4 Rare: Retired Webkinz
Webkinz was a major tween cultural phenomenon in the mid to late 2000’s and likely introduced a generation of kids to the internet. For somewhere around ten dollars, parents could purchase a little stuffed animal plushie which came paired with an access code for the site which granted players an in-game avatar of that animal. It was a cool concept, and the idea was spiritually succeeded by products like Activision’s Skylanders, and eventually Nintendo’s Amiibo. Though it’s long past its prime, Webkinz is still up and running, and some nostalgic collectors will pay far more than anyone should for animals that are no longer in production.

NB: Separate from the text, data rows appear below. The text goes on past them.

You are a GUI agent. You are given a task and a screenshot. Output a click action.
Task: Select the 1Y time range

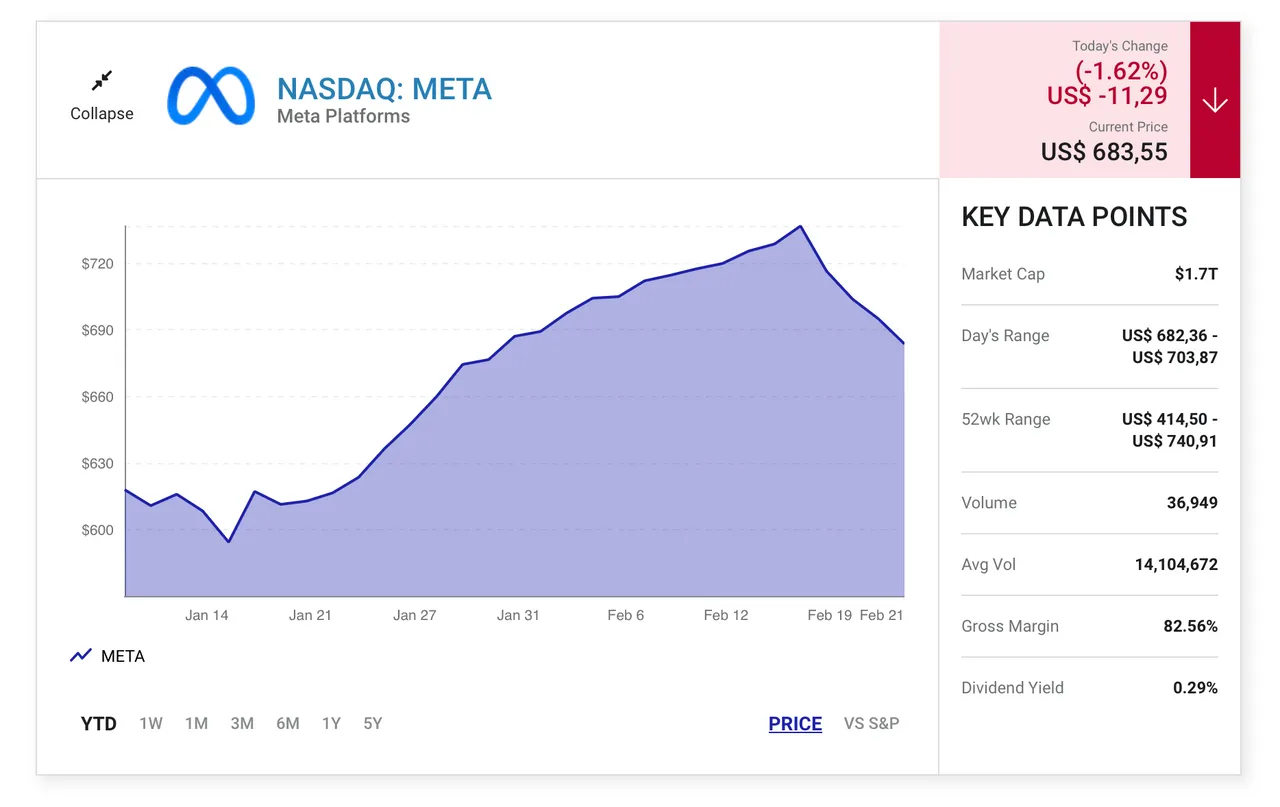click(x=331, y=723)
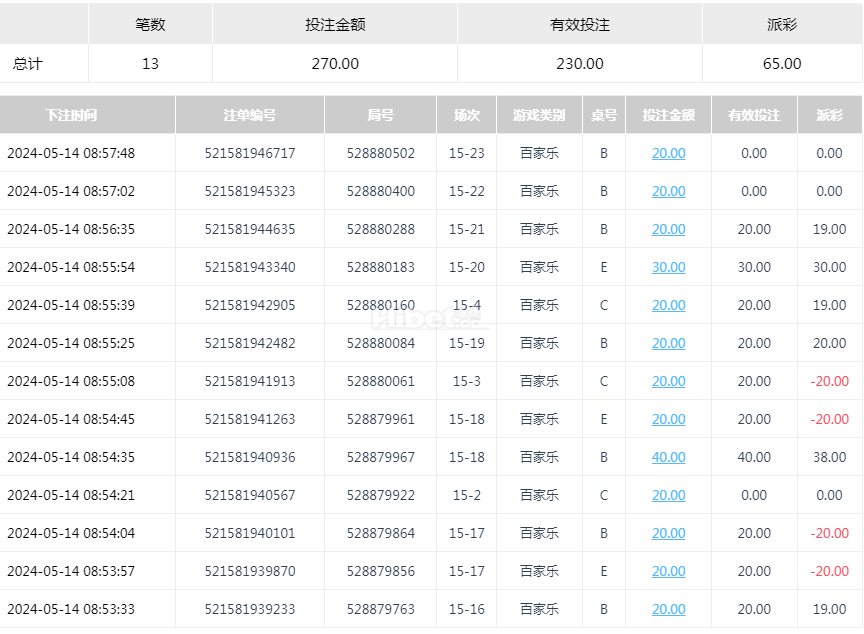The width and height of the screenshot is (864, 634).
Task: Open the 40.00 bet amount link
Action: (x=668, y=457)
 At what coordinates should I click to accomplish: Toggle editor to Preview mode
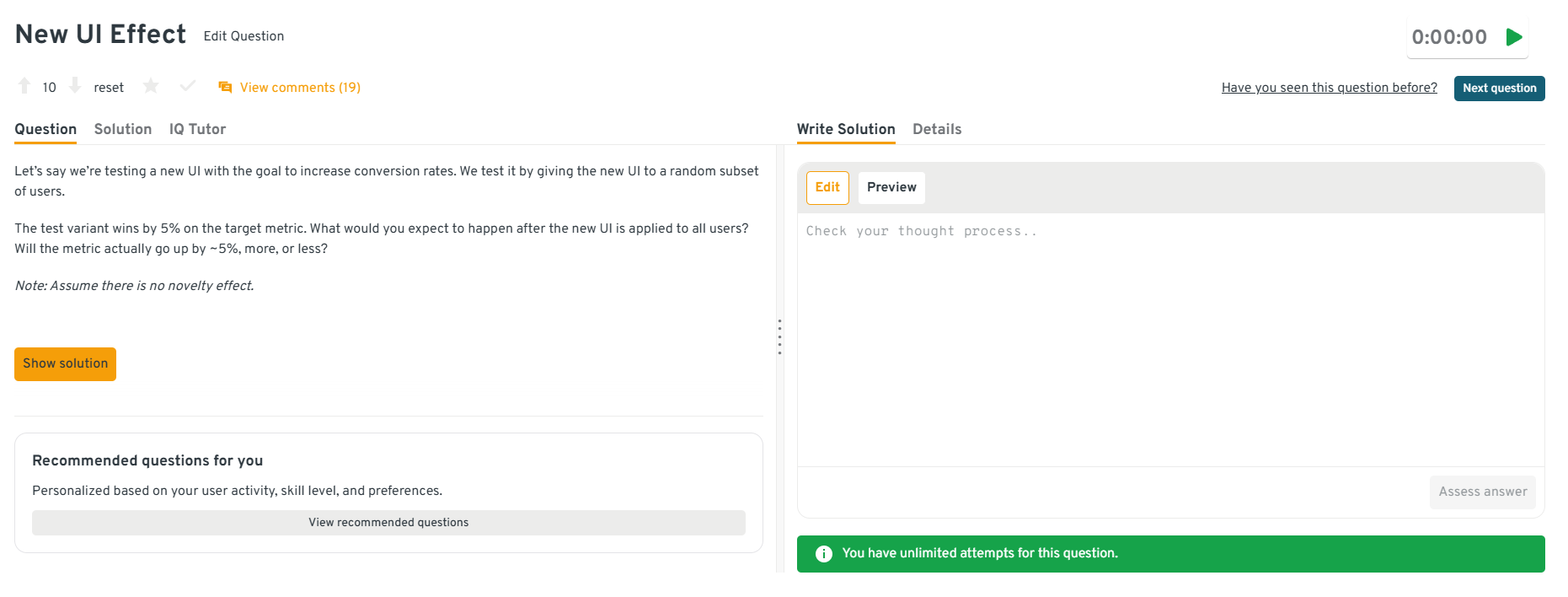[x=891, y=187]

3 Worst: Tekno The Robotic Puppy
There are doubtlessly a ton of people out in their late teens and early 20’s who fondly remember Tekno the Robotic Puppy, but the benefit of hindsight should tell us that this little robot dog wasn’t all it was cracked up to be. A little plastic puppy molded to look like some sort of cyborg, Tekno’s eyes quite literally lit up when it saw you and could respond to a very limited number of voice commands. Though neat enough for the time, this thing was like the most primitive version of Amazon Alexa imaginable. There wasn’t a whole lot of depth to this concept, and it could by no means compete with an actual puppy, though it did come with the added benefit of never having to use the bathroom.
2 Worst: Beyblades
Beyblades were so laughably stupid that it’s hard to imagine how they managed to get past the initial design phase. Yes, the premise is sort of cool; players use a little plastic launcher to spin a top and shoot them off into an arena to do battle with someone else’s spinning top. It sounded neat in theory, especially to a youth raised on Pokémon and Yu Gi Oh, but, as Thanos famously put it in Infinity War, reality is often disappointing. Watching two tops duke it out in a plastic shell quickly grew old, and the property’s cast of characters couldn’t hold a candle to most of their competition. There’s even a hilariously cringe-inducing anime based on these toys which is somehow still running to this day.
1 Rare: Pokémon Cards
Though this famous Japanese card trading game was technically introduced prior to the 2000’s, it was very much a part of nearly every child’s life at that time, and it still is today. In just over 20 years, Pokémon has grown to become a global multimedia phenomenon with fans constantly clamoring to get a peek at the latest games, cards, and anime episodes. While some of the newer creature designs are critiqued by older players, there's no shortage of admiration for the original 151. Specific cards can go for exorbitantly high prices on eBay, and buying and selling Pokémon cards has become akin to something like stock exchange day trading for some. I’ll never be selling my original holographic (moldy, water damaged) Charizard, though,—it’s simply far too valuable.